Question about a "kind" ticket given by State Trooper on Revere Beach.

I fish tailed trying to get out onto ?Revere Beach St? next to the State Trooper Barracks. was pulled over immeadiately. The Trooper gave me a tik with criminal charges driving to endanger. He hinted around to me fighting it because i already had 3 speeds(I think he wont show up). then he said to get rid of the hot rod, and i agreed. Good Guy.

He gave me a ticket with no envelope. I also cannot follow instructions on back because i dont know the court code 14 address.

I signed Instruction B(criminal application)

Where do i send this ticket?
What Court Code is 14?
What could happen if I appeal?


----------



## lpwpd722 (Jun 13, 2006)

You don't need an evelope for crim app. You will be getting a summons.


----------



## Eagle13 (Jun 12, 2008)

Bye bye license!


----------



## Guest (Aug 5, 2009)

lpwpd722 said:


> You don't need an evelope for crim app. You will be getting a summons.


He doesn't need an RMV envelope, but he does have 4 days to request a hearing prior to being summonsed. I don't know what court that is, someone will probably post it, or you can check Mass.gov, it should have it somewhere.
Mail your cite, with the appropriate box checked, to that location.


----------



## Rock (Mar 20, 2005)

14 = Chelsea (by the sea) District Court. 

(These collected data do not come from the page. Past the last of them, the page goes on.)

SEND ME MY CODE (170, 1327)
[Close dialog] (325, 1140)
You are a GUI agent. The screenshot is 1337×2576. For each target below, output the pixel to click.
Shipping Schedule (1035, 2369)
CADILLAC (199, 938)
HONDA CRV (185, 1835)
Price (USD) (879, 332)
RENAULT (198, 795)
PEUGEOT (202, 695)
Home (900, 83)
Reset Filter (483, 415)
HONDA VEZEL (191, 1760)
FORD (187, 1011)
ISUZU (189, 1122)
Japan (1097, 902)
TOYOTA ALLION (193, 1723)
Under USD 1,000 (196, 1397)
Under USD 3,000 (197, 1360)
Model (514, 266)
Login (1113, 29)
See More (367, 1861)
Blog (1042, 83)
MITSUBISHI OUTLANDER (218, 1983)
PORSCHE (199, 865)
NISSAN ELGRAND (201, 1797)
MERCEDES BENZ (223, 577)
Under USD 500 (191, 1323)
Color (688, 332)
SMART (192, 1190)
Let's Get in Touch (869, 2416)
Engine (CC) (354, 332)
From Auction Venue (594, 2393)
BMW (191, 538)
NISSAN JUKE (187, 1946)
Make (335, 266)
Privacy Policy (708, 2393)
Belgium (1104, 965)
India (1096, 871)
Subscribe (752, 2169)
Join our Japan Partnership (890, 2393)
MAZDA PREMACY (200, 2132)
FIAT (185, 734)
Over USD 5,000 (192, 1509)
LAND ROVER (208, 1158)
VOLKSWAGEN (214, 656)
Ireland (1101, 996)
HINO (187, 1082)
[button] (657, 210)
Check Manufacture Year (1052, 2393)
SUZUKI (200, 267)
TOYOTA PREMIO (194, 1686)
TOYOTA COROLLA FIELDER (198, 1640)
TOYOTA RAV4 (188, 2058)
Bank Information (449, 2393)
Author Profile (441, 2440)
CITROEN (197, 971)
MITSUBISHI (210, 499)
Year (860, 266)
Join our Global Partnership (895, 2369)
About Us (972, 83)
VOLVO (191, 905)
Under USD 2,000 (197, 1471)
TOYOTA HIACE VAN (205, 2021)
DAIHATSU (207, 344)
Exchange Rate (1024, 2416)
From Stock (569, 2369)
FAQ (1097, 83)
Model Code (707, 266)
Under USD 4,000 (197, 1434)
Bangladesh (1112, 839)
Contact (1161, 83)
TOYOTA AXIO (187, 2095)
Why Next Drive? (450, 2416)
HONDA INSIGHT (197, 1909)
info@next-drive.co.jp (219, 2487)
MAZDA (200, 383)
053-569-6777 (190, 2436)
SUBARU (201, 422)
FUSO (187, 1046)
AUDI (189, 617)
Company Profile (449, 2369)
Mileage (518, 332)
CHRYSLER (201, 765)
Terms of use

Lovely smell in there this time of year.


----------



## Guest (Aug 6, 2009)

Eagle13 said:


> Bye bye license!


I hope this guy makes good use of all the time he's going to have when he's not driving. For starters, I'm hoping he'll pick up a friggin' ENGLISH GRAMMAR book and read it while he's walking on the side of the road.

His description of the situation made my eyeballs bleed.


----------



## Boston Irish Lass (Feb 13, 2009)

Thank God for Jeepy. The Ask A Cop thread was starting to go downhill fast with all the nice replies....


----------



## Trifecta (Mar 3, 2006)

Keep in mind you next ticket is a min of $500


----------



## Harley387 (May 1, 2002)

Mr. L said:


> The Trooper gave me a tik with criminal charges driving to endanger. He hinted around to me fighting it because i already had 3 speeds(I think he wont show up). What could happen if I appeal?


LOL! Where to start??

1) There was no hinting...you WILL appear in court.

2) Your 3 speeding tickets have nothing to do with it.

3) If you appeal???? Well, ummm....err...Just plead "Not Guilty" at your arraignment. That should show em.

4) Please, for the love of God....learn to write. I needed three Advil just to get through that garbled mess.


----------



## Eagle13 (Jun 12, 2008)

Seriously man, you are 32 years old. Time to grow up and drive like an adult. There is a time and place for everything and doing burnouts at Revere Beach trying to impress teenage girls is not one of them. I am sorry i have no sympathy for you. Good day sir.


----------



## Guest (Aug 7, 2009)

Thanks to the helpful tips.

To the others. Good luck with being douchebags :flipoff:

you'll probably die young


----------



## Guest (Aug 7, 2009)

Boston Irish Lass said:


> Thank God for Jeepy. The Ask A Cop thread was starting to go downhill fast with all the nice replies....


Thank God for Boston Irish Lass, too!!

I had a truly awful, rotten day dealing with Verizon on the phone yesterday, and this thread was just what the doctor ordered so that I could vent a little bit.

I still cussed out every Verizon rep like I was Carmella Soprano, but I woulda been much, much worse to those assholes if I hadn't had the chance to lash out at the pinhead who started this thread.


----------